Maximin

class svvamp.Maximin(population, **kwargs)[source]

Maximin method.

Inherits functions and optional parameters from superclasses ElectionResult and Election.

Example:
>>> import svvamp
>>> pop = svvamp.PopulationSpheroid(V=100, C=5)
>>> election = svvamp.Maximin(pop)

Candidate c‘s score is the minimum of the row matrix_duels_rk[c, :] (except the diagonal term), i.e. the result of candidate c for her worst duel. The candidate with highest score is declared the winner. In case of a tie, the candidate with lowest index wins.

This method meets the Condorcet criterion.

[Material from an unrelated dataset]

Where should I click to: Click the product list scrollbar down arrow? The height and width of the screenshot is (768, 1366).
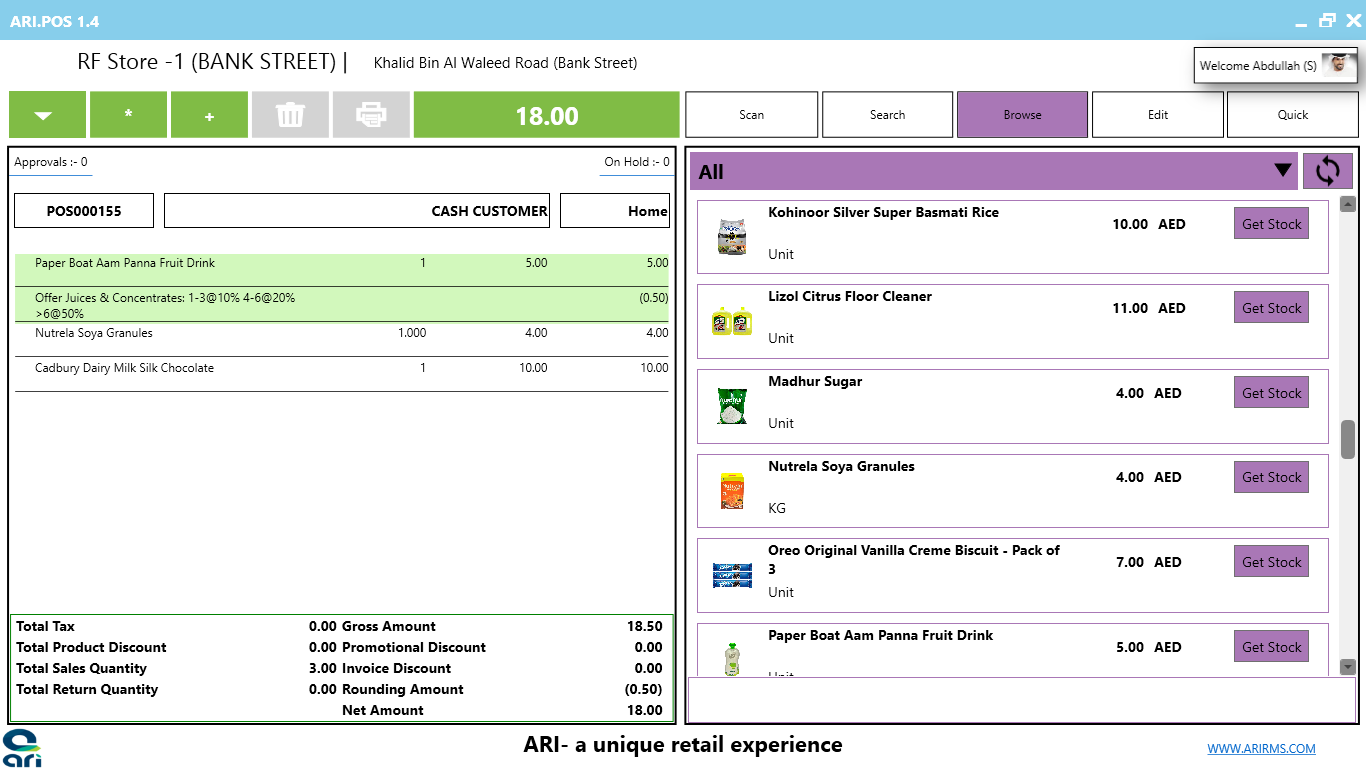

CM(): Deciding CM is NP-complete, even for 2 manipulators.

  • CM_option = 'fast': Zuckerman et al. (2011). This approximation algorithm is polynomial and has a multiplicative factor of error of 5/3 on the number of manipulators needed.
  • CM_option = 'exact': Non-polynomial algorithm from superclass Election.

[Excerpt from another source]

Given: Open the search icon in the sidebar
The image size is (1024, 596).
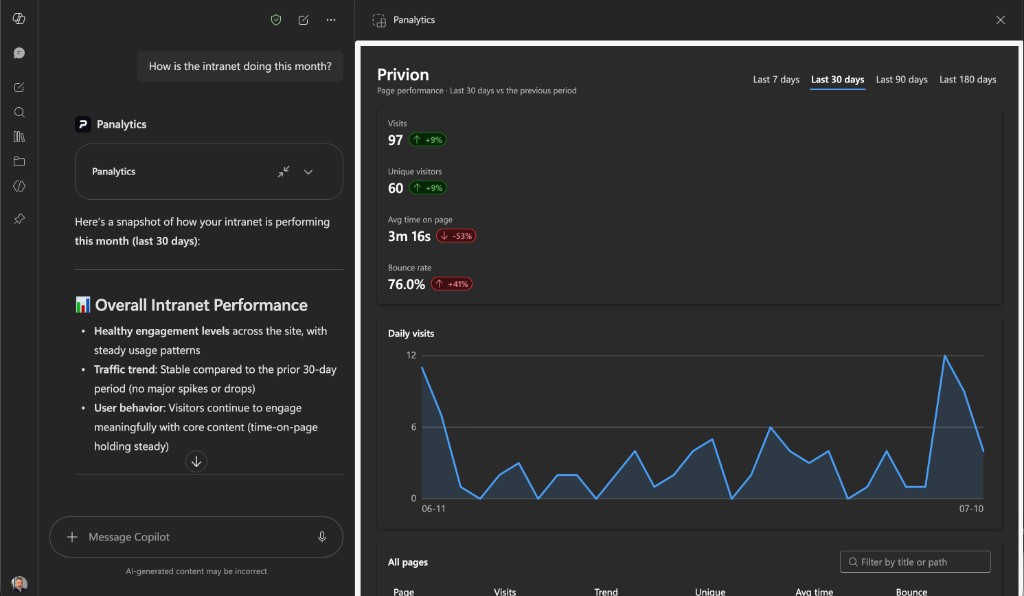Looking at the screenshot, I should (x=19, y=112).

ICM(): Exact in polynomial time.

IM(): Exact in polynomial time.

not_IIA(): Exact in polynomial time.

TM(): Exact in polynomial time.

UM(): Exact in polynomial time.

References:

‘Complexity of Unweighted Coalitional Manipulation under Some Common Voting Rules’, Lirong Xia et al., 2009.

‘An algorithm for the coalitional manipulation problem under Maximin’, Michael Zuckerman, Omer Lev and Jeffrey S. Rosenschein, 2011.

scores

1d array of integers. scores[c] is the minimum of the row matrix_duels_rk[c, :] (except the diagonal term), i.e. the result of candidate c for her worst duel.

w

Integer (winning candidate).

Default behavior in superclass ElectionResult:
The candidate with highest value in vector scores is declared the winner. In case of a tie, the tied candidate with lowest index wins.